** PROVIDED TEXT follows **

Saturday, September 12, 2009
Sometimes, I miss Life Before Max
I know, it's hard to imagine—just look at the kid.
This is what I'm taking about:
Dave and I went out to dinner tonight with my good friend Lyla and her husband, David, at the Outback. Over a Bloomin' Onion (I think I have used up all of my calories for the rest of the year) and strip streaks, we talked about 9/11 and its aftermath. We laughed about old stories, like the time Dave and I were walking into a restaurant and suddenly, this kidney stone I had decided to make its way down my insides (don't ever pass a kidney stone, if you can avoid it) and I turned bright red with pain and bent over, clutching my belly, and gasped, "I have go to to the hospital NOW!" and Dave said, "But can I just get a sandwich to go?" (We didn't get the sandwich.) We talked about our jobs and home renovations and a blog David is into called Sexy People that features people's old photos of themselves. We laughed more about, oh, I don't remember. But I do remember exactly how I felt over dinner: carefree. And, free. And like an adult. Not a parent, an adult. And a little sentimental.
During these rare dinners out with friends, a longing rises within me for that time in my life before I had kids.
I'll bet plenty of parents have similar pangs on occasion. You take on a world of responsibilities when you have a child. You suddenly have a little less fun and a whole lot less time for yourself. But for me, there is the added yearning of a time when I was free from the worries, the tears, the fears, the what-ifs, the will-he-have-a-seizure-agains, the will-he-be-OKs, and all of that.
We got home at 11; Max woke up at 11:30 and stood at the top of the stairs, sniffling loudly. It's how he announces he has woken up. I walked upstairs, scooped him up, buried my face in his warm neck, nuzzled him and breathed him in.
It made me happy.
But, damn, that Bloomin' Onion is lying in my stomach like a ton of lead.

** End of PROVIDED TEXT **

● REQUIRED WORK: Summarize the post about missing life before Max in two sentences.

** GIVEN DATA follows **

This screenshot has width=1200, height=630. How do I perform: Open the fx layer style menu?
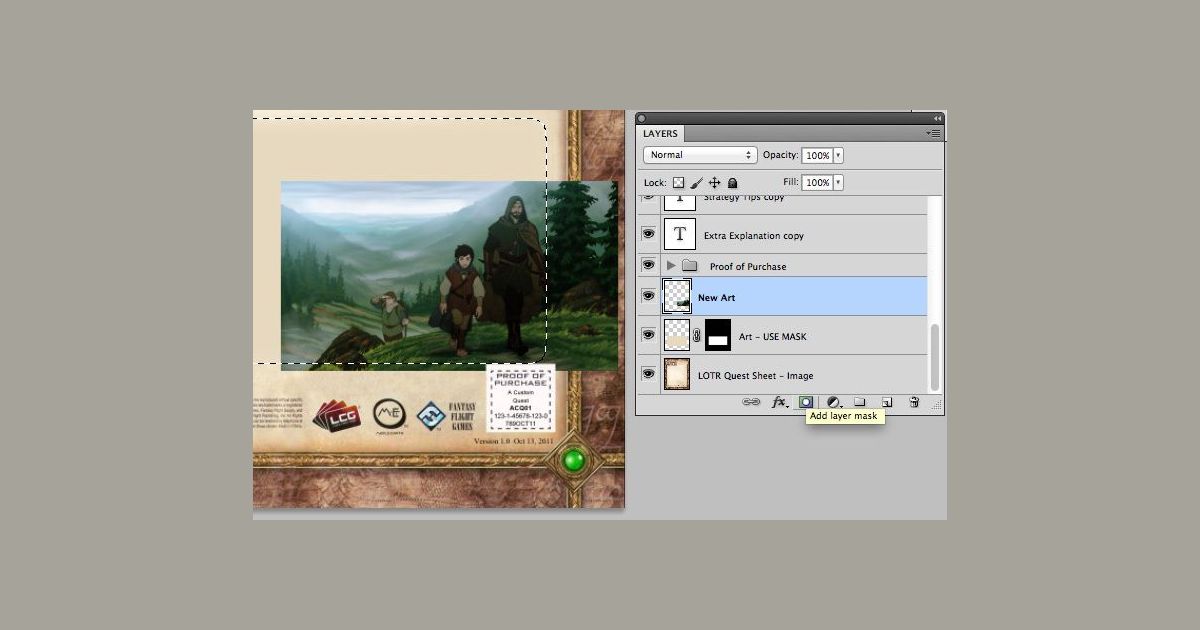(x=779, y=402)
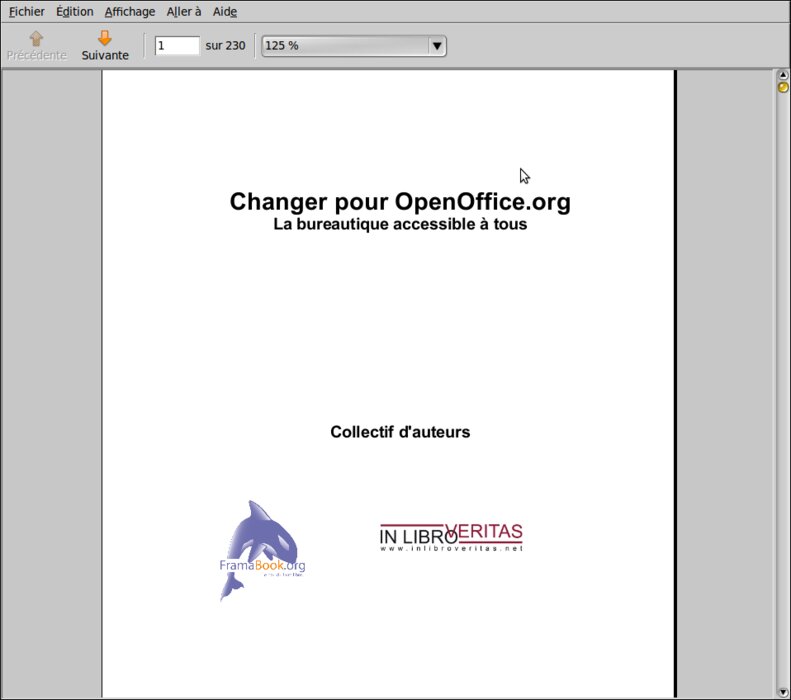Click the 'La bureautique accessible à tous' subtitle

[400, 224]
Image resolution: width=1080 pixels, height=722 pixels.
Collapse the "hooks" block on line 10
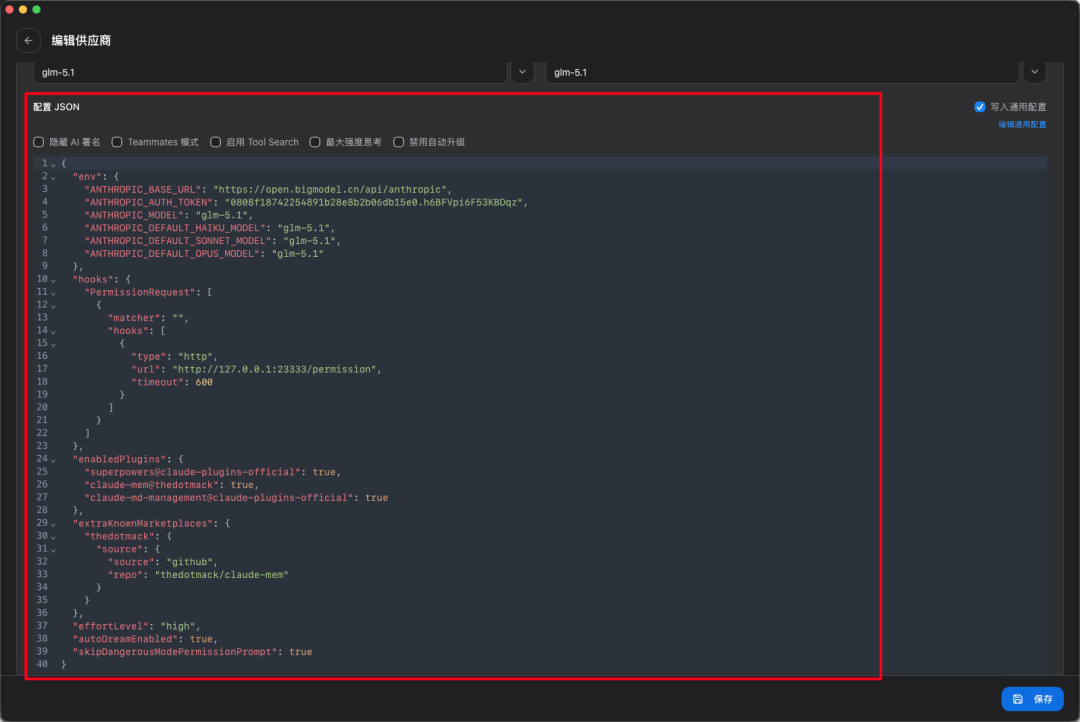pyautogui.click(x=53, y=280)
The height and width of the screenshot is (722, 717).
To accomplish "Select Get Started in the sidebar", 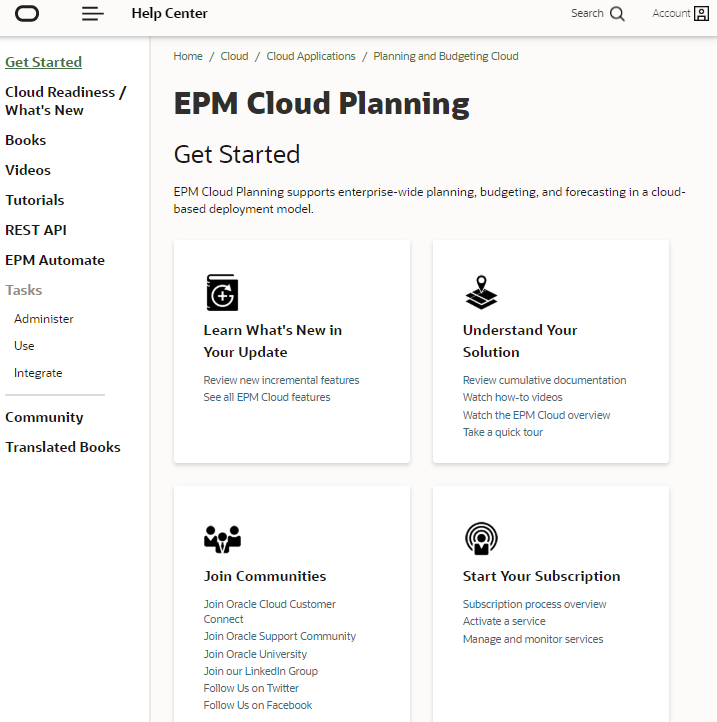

** End of GIVEN DATA **
** GIVEN DATA follows **

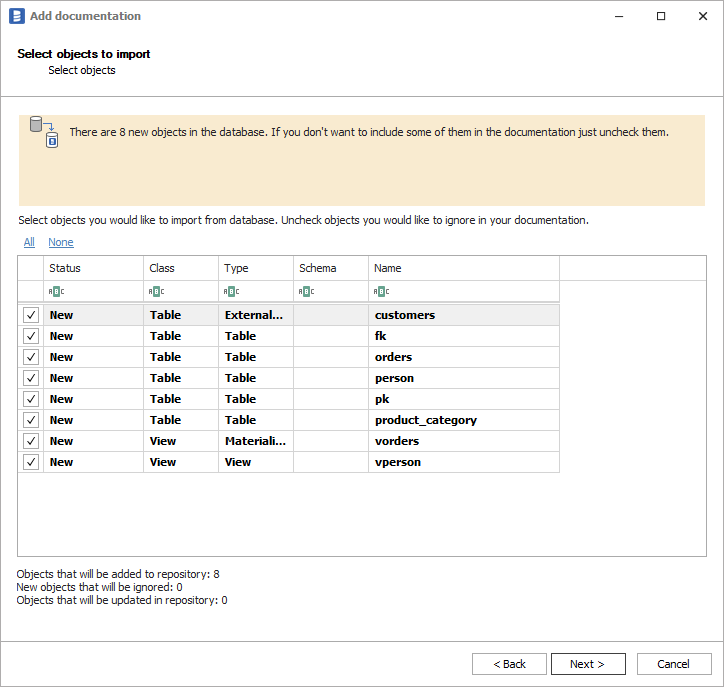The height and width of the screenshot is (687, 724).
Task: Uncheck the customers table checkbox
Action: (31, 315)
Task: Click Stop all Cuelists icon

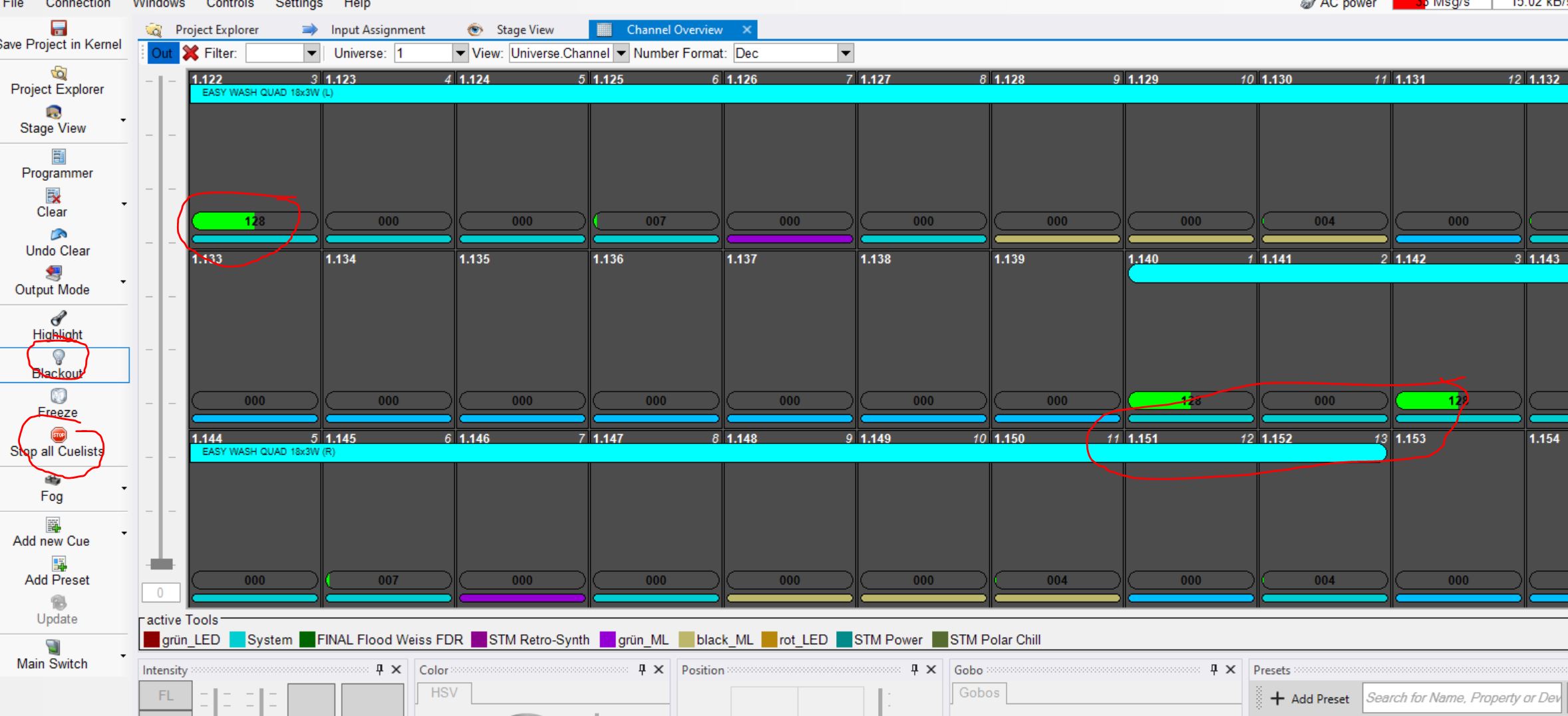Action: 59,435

** End of GIVEN DATA **

● PROBLEM SOLUTION: A dinner out at the Outback with friends left the writer feeling carefree and like an adult rather than a parent, stirring a longing for life before kids and before the worries and fears about Max, such as whether he will have another seizure. Back home, Max woke up and stood sniffling at the top of the stairs, and the writer scooped him up, nuzzled him, and felt happy.